- **Work order**:
From the line containing "Viewport: 1401px width, 1280px height." through the last line of the entries, set down every line exactly and add nothing.

[Input records]

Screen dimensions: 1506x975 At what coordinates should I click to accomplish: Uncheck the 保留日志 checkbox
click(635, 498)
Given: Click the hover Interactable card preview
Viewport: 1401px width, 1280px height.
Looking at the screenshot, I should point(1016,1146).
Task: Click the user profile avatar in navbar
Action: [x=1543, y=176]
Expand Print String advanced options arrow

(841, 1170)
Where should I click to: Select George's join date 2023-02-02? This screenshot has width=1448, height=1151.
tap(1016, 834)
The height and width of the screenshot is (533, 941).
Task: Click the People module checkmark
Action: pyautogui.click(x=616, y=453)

[/Input records]

- **Completed exercise**:
Viewport: 1401px width, 1280px height.
Looking at the screenshot, I should point(1016,1146).
Task: Click the user profile avatar in navbar
Action: [x=1543, y=176]
Expand Print String advanced options arrow

(841, 1170)
Where should I click to: Select George's join date 2023-02-02? This screenshot has width=1448, height=1151.
tap(1016, 834)
The height and width of the screenshot is (533, 941).
Task: Click the People module checkmark
Action: pyautogui.click(x=616, y=453)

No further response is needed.